*MATERIAL FOR THE TASK*:
□ □ □

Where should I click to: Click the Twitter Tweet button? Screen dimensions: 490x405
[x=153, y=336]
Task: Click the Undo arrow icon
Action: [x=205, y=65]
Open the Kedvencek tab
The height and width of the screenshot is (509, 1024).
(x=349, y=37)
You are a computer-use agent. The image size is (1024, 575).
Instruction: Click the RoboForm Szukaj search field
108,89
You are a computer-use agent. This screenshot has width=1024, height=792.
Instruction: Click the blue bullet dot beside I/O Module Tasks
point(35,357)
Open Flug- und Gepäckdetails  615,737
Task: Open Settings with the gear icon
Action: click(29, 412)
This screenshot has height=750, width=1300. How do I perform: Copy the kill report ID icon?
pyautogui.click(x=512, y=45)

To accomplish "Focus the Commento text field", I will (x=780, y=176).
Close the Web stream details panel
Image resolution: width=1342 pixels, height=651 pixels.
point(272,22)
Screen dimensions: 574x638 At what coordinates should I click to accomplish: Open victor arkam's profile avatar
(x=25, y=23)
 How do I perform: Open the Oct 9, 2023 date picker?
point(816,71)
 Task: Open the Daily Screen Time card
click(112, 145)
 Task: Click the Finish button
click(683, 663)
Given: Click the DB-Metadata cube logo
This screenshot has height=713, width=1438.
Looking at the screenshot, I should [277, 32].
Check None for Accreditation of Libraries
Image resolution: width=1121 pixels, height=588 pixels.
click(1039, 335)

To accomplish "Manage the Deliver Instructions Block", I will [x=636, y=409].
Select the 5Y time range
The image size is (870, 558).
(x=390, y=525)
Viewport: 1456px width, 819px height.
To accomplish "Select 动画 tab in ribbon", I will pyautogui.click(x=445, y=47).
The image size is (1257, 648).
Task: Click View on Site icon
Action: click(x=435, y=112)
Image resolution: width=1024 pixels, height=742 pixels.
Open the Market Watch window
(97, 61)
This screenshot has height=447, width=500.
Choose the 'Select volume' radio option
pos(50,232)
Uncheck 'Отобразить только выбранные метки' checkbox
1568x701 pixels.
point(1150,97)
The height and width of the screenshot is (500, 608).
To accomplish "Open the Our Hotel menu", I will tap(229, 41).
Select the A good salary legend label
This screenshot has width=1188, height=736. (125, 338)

□ □ □

*TASK INSTRUCTIONS*: An exact copy of the lines above, from the one containing "Instruction: Click the RoboForm" through the one containing "This screenshot has height=447, width=500.", is the whole of the answer.

*YOUR RESPONSE*:
Instruction: Click the RoboForm Szukaj search field
108,89
You are a computer-use agent. This screenshot has width=1024, height=792.
Instruction: Click the blue bullet dot beside I/O Module Tasks
point(35,357)
Open Flug- und Gepäckdetails  615,737
Task: Open Settings with the gear icon
Action: click(29, 412)
This screenshot has height=750, width=1300. How do I perform: Copy the kill report ID icon?
pyautogui.click(x=512, y=45)

To accomplish "Focus the Commento text field", I will (x=780, y=176).
Close the Web stream details panel
Image resolution: width=1342 pixels, height=651 pixels.
point(272,22)
Screen dimensions: 574x638 At what coordinates should I click to accomplish: Open victor arkam's profile avatar
(x=25, y=23)
 How do I perform: Open the Oct 9, 2023 date picker?
point(816,71)
 Task: Open the Daily Screen Time card
click(112, 145)
 Task: Click the Finish button
click(683, 663)
Given: Click the DB-Metadata cube logo
This screenshot has height=713, width=1438.
Looking at the screenshot, I should [277, 32].
Check None for Accreditation of Libraries
Image resolution: width=1121 pixels, height=588 pixels.
click(1039, 335)

To accomplish "Manage the Deliver Instructions Block", I will [x=636, y=409].
Select the 5Y time range
The image size is (870, 558).
(x=390, y=525)
Viewport: 1456px width, 819px height.
To accomplish "Select 动画 tab in ribbon", I will pyautogui.click(x=445, y=47).
The image size is (1257, 648).
Task: Click View on Site icon
Action: click(x=435, y=112)
Image resolution: width=1024 pixels, height=742 pixels.
Open the Market Watch window
(97, 61)
This screenshot has height=447, width=500.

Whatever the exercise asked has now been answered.